It will take years to streamline the archaic system of higher defence management in India. Meanwhile, trapped in the complexities of the geo-political adversities, India’s compulsion of fostering cost-efficient security is rising by the day. However, in a trend converse, our political leadership has not even attempted, let alone succeed, in marshalling the military institution to the requisite level of efficiency. Further, it has been unable to make the fiscal allocations count, adopting instead a simplistic expediency of imposing ad hoc budgetary constraints which further exacerbate imbalance in force-modernisation. In the context of national security, that is a road to disaster. Institution of a body of military professionals to participate in defence policy-making at the apex level, duly empowered in advisory as well as management roles, is a call of strategic wisdom. This call must be attended to with alacrity; the institution of the CDS being the inaugural step towards that end.

“Bureaucracy defends the status quo long past the time when the quo has lost its status”, — Lawrence Peter

An institution of CDS is needed to foster a level of operational efficiency in the Indian armed forces…

Although it is known that the recommendation to have an institution of the Chief of Defence Staff (CDS) in the nation’s defence establishment was made in year 2000 by the ‘Kargil Committee’, actually the need had been felt some years before that. That was the time in the early 1990s, when the defence budget was so squeezed that the war-worthiness of the armed forces fell well below the level as mandated in the Government’s directive.1 The case, however, received more serious attention, when post-nuclearisation, a structure for national command authority had to be set up.

#### [Aim of the exercise]
Write out the passage on India's defence management from "Although it is" to "to be set up.", word for word.

#### [Record set]

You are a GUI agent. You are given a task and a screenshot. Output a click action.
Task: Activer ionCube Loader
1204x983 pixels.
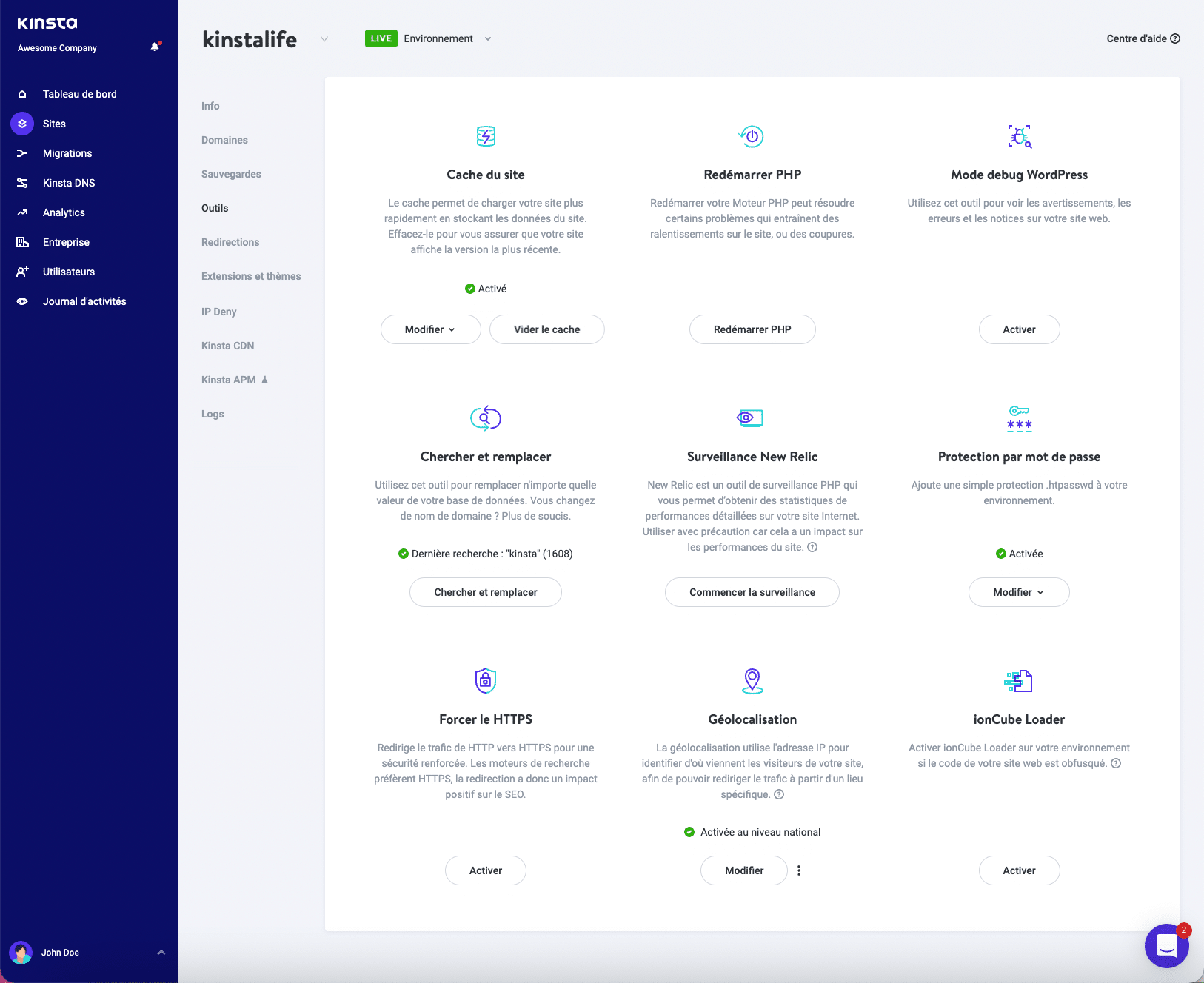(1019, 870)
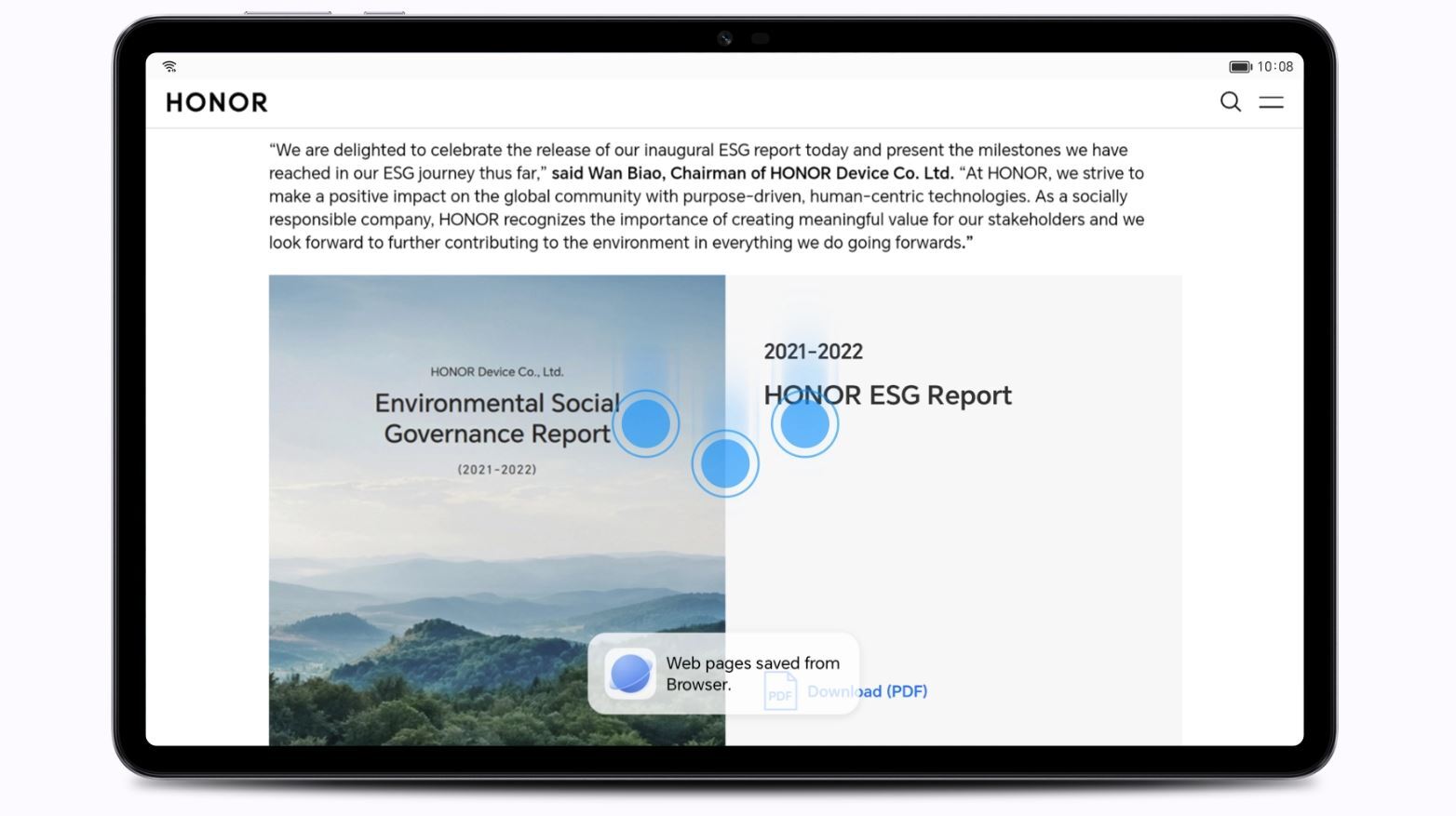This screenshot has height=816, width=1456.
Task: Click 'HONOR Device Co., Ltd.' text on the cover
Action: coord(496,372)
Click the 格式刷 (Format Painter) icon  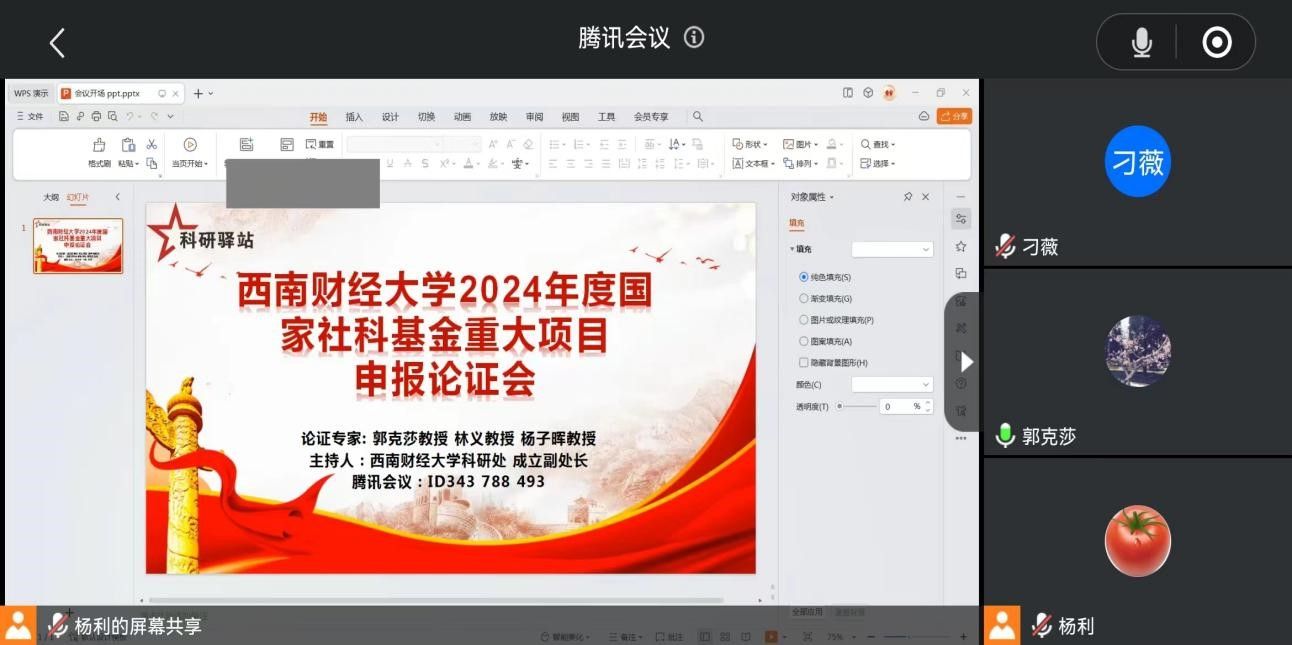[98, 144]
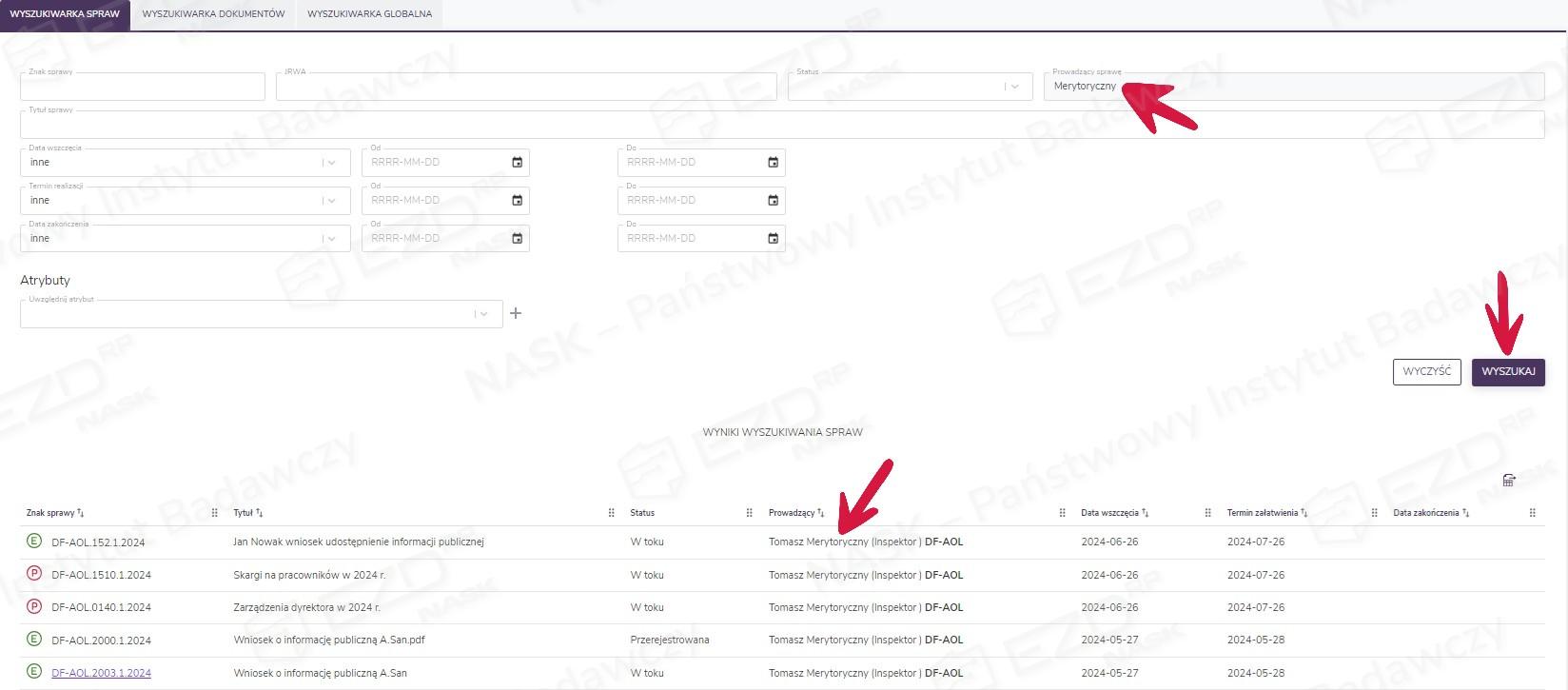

#### [Worked solution]
Although it is known that the recommendation to have an institution of the Chief of Defence Staff (CDS) in the nation’s defence establishment was made in year 2000 by the ‘Kargil Committee’, actually the need had been felt some years before that. That was the time in the early 1990s, when the defence budget was so squeezed that the war-worthiness of the armed forces fell well below the level as mandated in the Government’s directive.1 The case, however, received more serious attention, when post-nuclearisation, a structure for national command authority had to be set up.